Action item:
Without the pictures, set down exactly the lines from the one that contains "Where should I" to the end of the entries, both included, and nothing besides.

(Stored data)
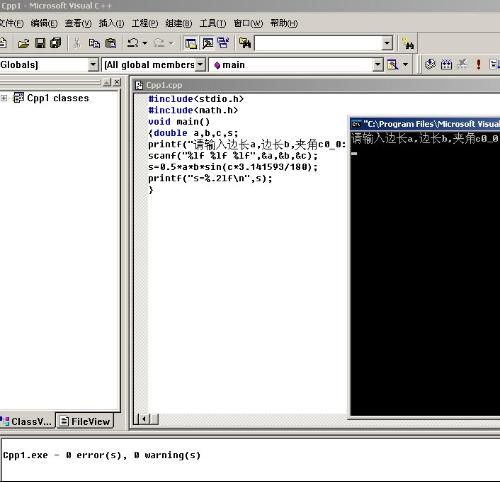The height and width of the screenshot is (482, 500).
Task: Toggle the Output window icon
Action: pyautogui.click(x=208, y=43)
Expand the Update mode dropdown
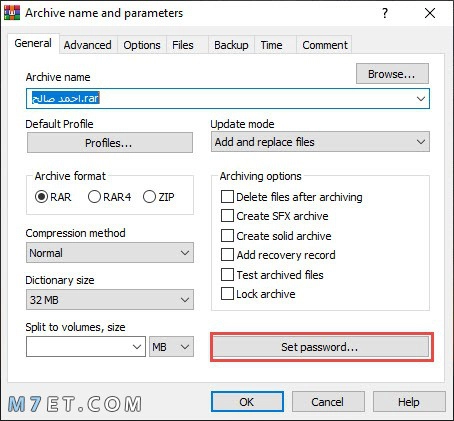The width and height of the screenshot is (454, 421). point(320,142)
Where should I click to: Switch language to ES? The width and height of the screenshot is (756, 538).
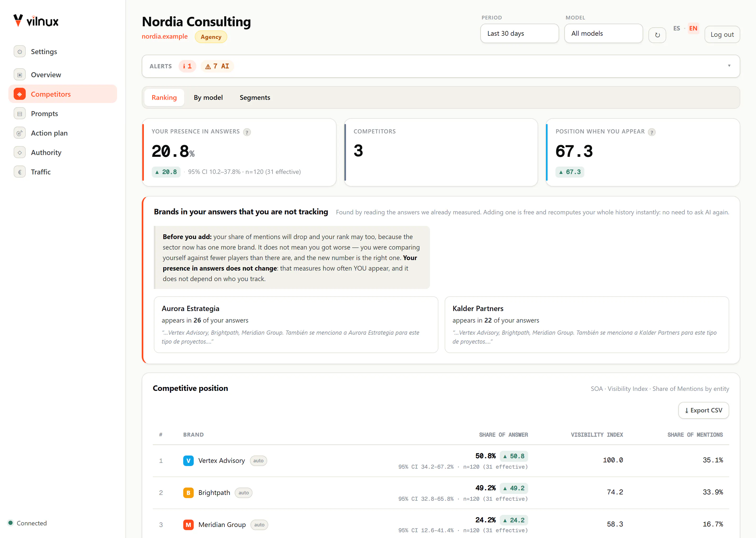click(x=676, y=28)
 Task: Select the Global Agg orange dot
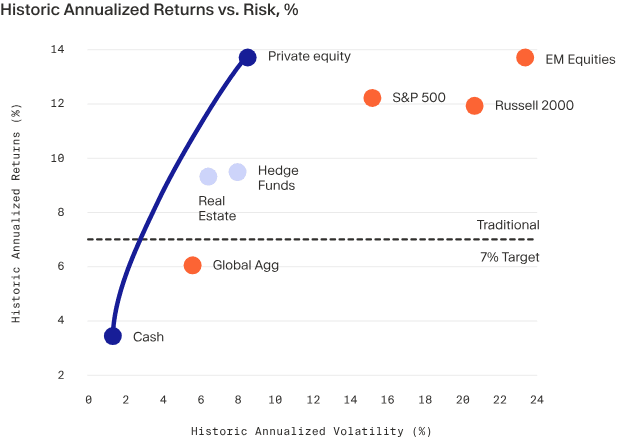pyautogui.click(x=193, y=265)
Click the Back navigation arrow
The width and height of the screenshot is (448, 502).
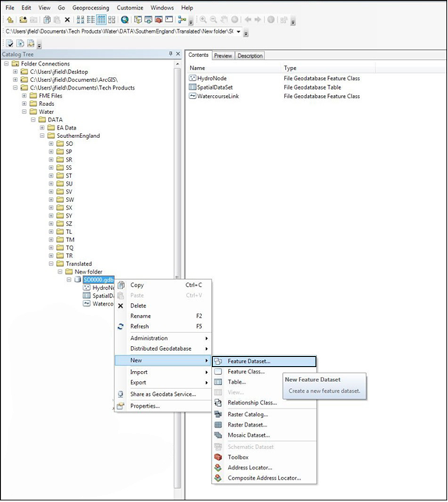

Response to this task:
Where should I click to: Switch language to ES? The width and height of the screenshot is (756, 538).
click(x=676, y=28)
 Task: Select the Global Agg orange dot
pyautogui.click(x=193, y=265)
Click the Back navigation arrow
The width and height of the screenshot is (448, 502).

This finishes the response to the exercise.